Rep: Dian Erika N/ Red: Indira Rezkisari
Daging merah
Foto: flickr
Daging merah

REPUBLIKA.CO.ID, NEW YORK-- Menciptakan daging dari sel bukan lagi bidang fiksi ilmiah. Seorang kosmonot Rusia melakukannya di Stasiun Luar Angkasa Internasional, sehingga hanya menunggu waktu sebelum produk-produk ini tiba di supermarket.

Dilansir dari Malay Mail, Senin (14/10), pengujian dilakukan di ruang angkasa pada September lalu. Beberapa produk yang dihasilkan yakni daging sapi, kelinci, dan jaringan ikan menggunakan printer 3D.

Baca Juga

Menurut Kepala start-up Israel Aleph Farms, Didier Toubia, teknologi baru ini memungkinkan perjalanan jangka panjang dan memperbaharui eksplorasi ruang angkasa. "Tapi tujuan kami adalah menjual daging di Bumi. Idenya bukan untuk menggantikan pertanian tradisional. Ini tentang menjadi alternatif yang lebih baik untuk pertanian pabrik," jelas Didier.

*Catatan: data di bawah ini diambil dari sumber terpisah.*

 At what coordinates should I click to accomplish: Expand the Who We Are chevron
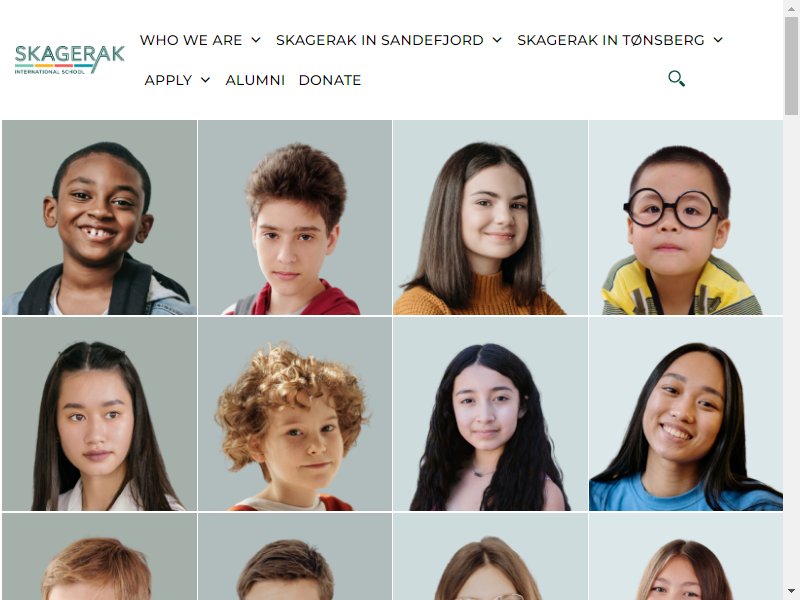tap(256, 40)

Sementara itu, seorang ilmuwan asal Belanda, Mark Post, merancang burger pertama yang menggunakan sel induk sapi. Pembuatan sejak 2013 ini telah dikembangkan oleh beberapa start-up dan sejak saat itu dibawa ke pasar khusus.  

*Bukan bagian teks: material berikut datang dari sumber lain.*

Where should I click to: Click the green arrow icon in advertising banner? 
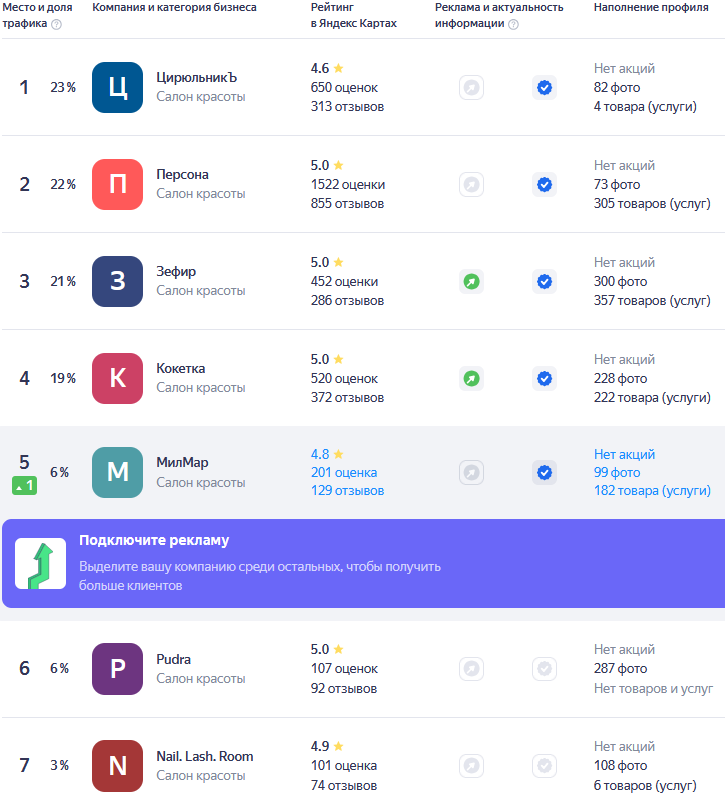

Sebab, biaya produksi masih sangat tinggi, dan tidak ada produk yang tersedia untuk dijual. Nama produk daging masih diperdebatkan, apakah akan disebut daging laboratorium, daging buatan, daging berbasis sel, atau daging yang dibudidayakan.

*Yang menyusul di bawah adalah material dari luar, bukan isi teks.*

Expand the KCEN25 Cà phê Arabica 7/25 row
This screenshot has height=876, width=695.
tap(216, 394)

Namun, uji rasa daging tersebut telah terjadi. Para pelaku industri mengandalkan komersialisasi skala kecil yang berlangsung cukup cepat.

"Kemungkinan besar tahun ini," ujar Josh Tetrick, kepala perusahaan JUST California, yang menanam daging dari sel, mengatakan pada sebuah konferensi di San Francisco.

Dia melanjutkan, produk ini tidak dijual di supermarket seperti Walmarts atau restoran cepat saji McDonald's. Produk daging buatan ini akan dijual untuk konsumsi di beberapa restoran.  

Di sisi lain, Niya Gupta, pendiri dan CEO Fork & Goode mengingatkan soal biaya produksi daging buatan itu. "Pertanyaannya adalah apa yang ingin Anda keluarkan dengan biaya berapa. Sebagai industri, kami akhirnya membuat kemajuan dalam sains. Langkah selanjutnya benar-benar membuat kemajuan pada tantangan teknik," jelasnya.

Diperkirakan,  kedatangan daging hasil buatan laboratorium di rak supermarket dengan harga wajar bisa terjadi dalam lima hingga 20 tahun. Tentu saja keinginan ini membutuhkan lebih banyak investasi, menurut beberapa pengamat.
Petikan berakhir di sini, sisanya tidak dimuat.